#### DATA PROVIDED

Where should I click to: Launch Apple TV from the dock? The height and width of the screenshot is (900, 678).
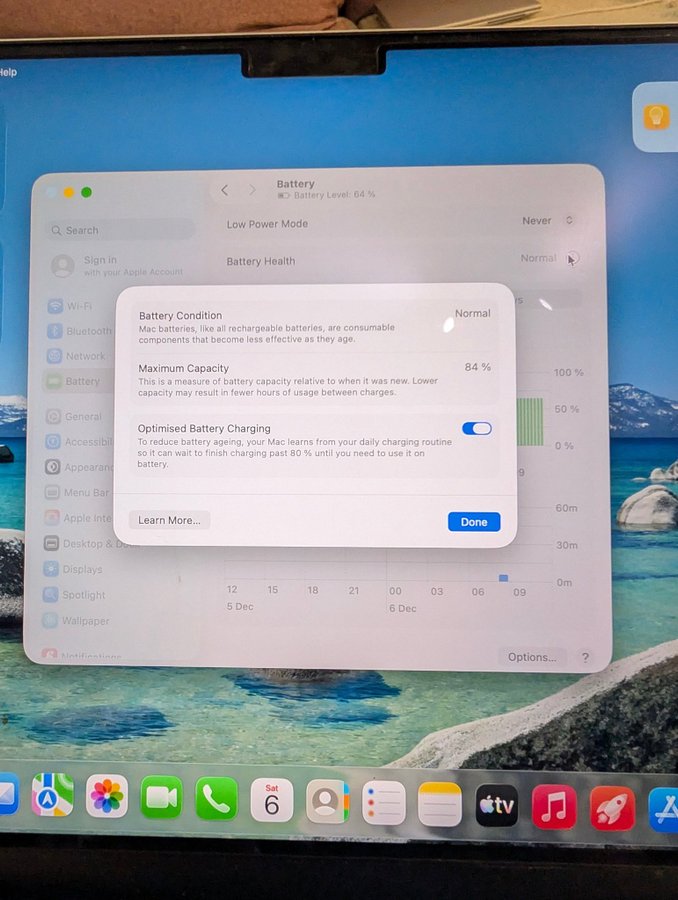497,805
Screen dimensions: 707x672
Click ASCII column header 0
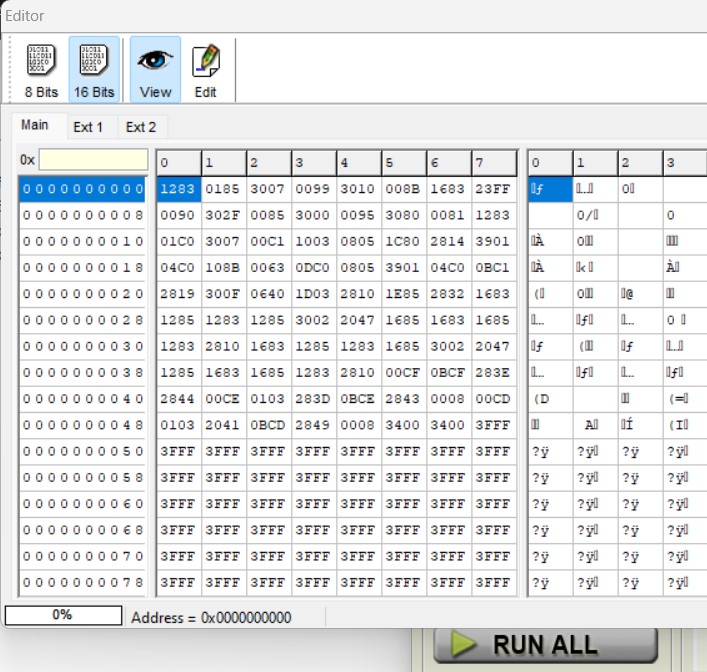tap(549, 163)
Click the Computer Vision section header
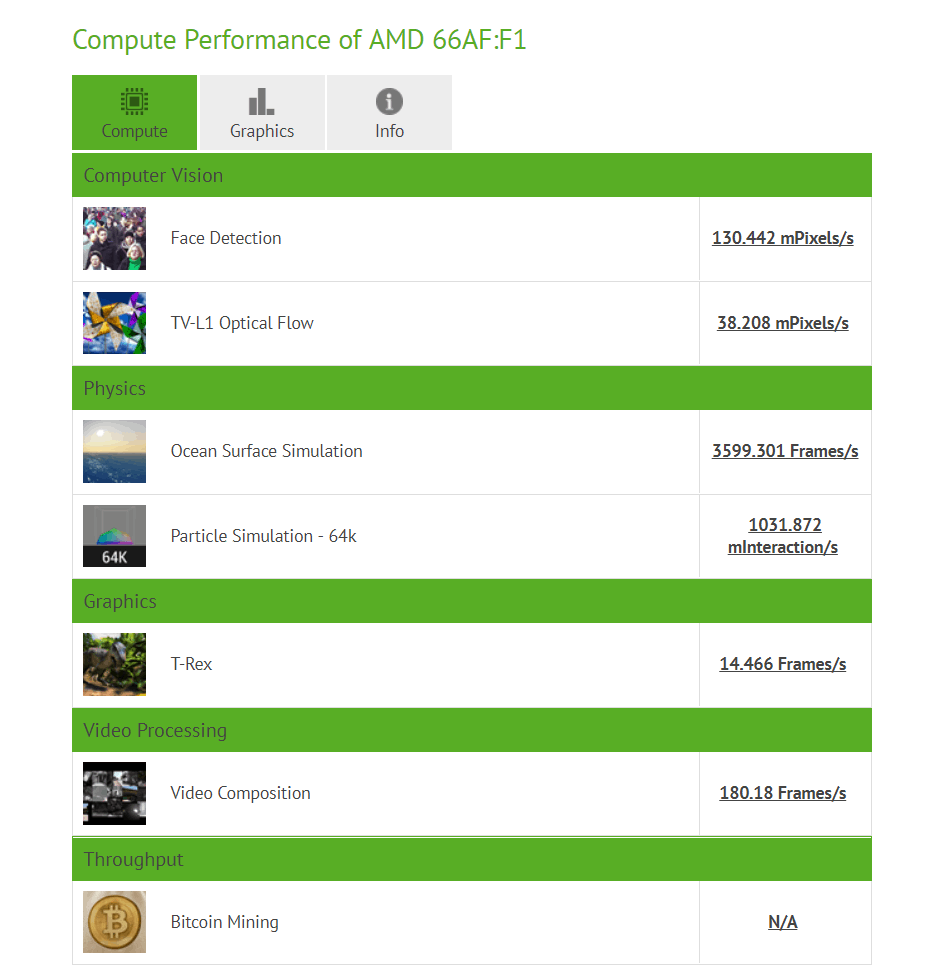The height and width of the screenshot is (980, 941). tap(153, 175)
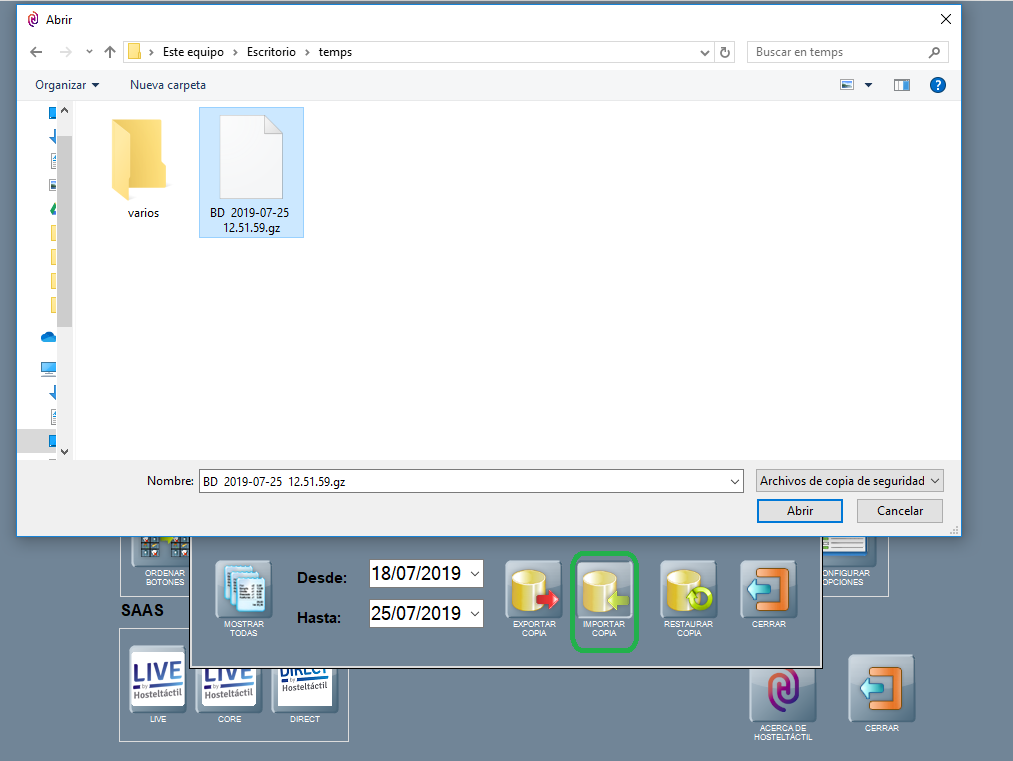Click the Importar Copia database icon
Screen dimensions: 1013x761
[603, 591]
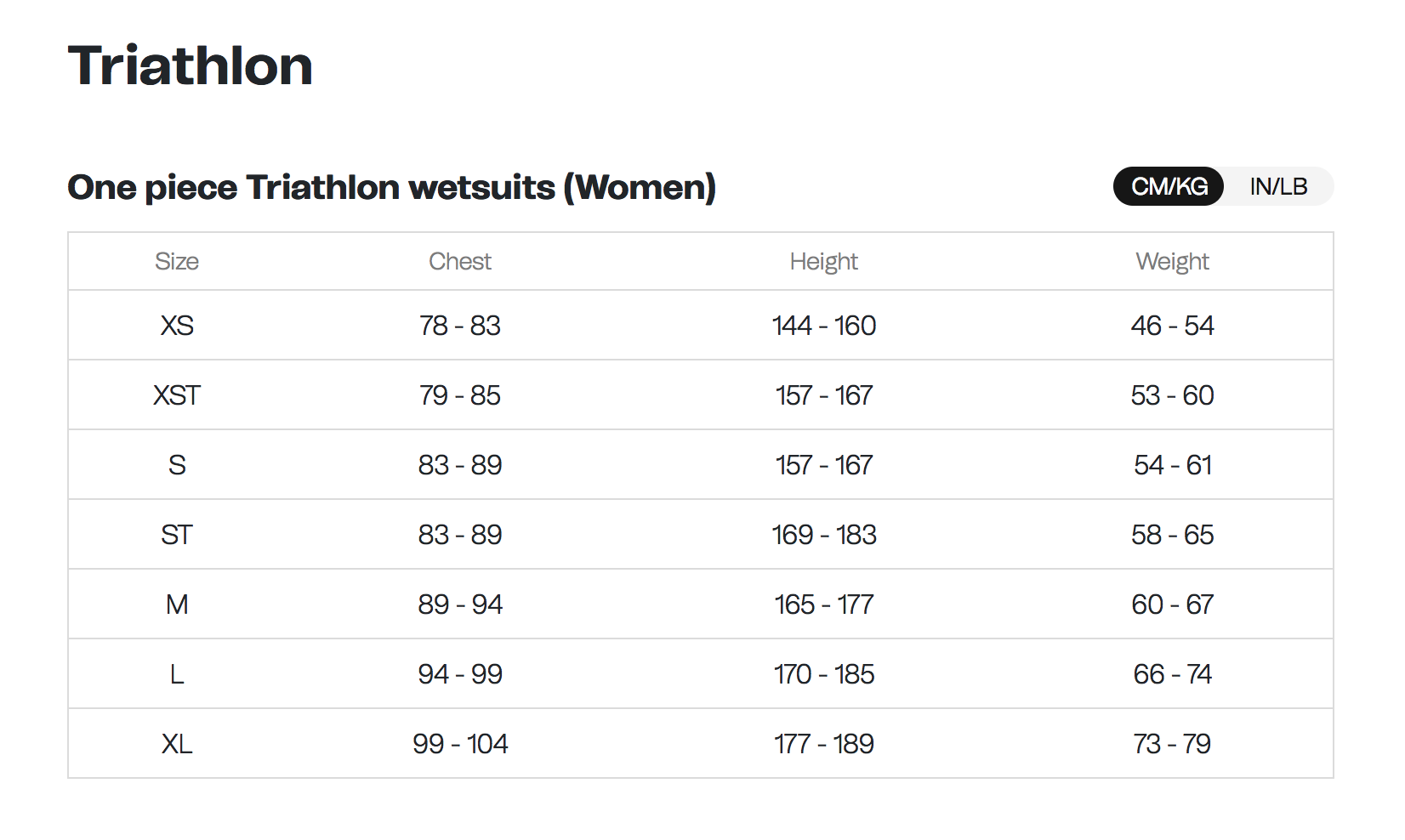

########

* [PROBLEM TO WORK ON] Everything in the records above should be printed again exactly, except the pictures.

* [OUTPUT FOR THIS TASK]
Where should I click to: Launch Apple TV from the dock? The height and width of the screenshot is (900, 678).
497,805
Screen dimensions: 707x672
Click ASCII column header 0
tap(549, 163)
Click the Computer Vision section header
The height and width of the screenshot is (980, 941). tap(153, 175)
Click the Importar Copia database icon
Screen dimensions: 1013x761
[603, 591]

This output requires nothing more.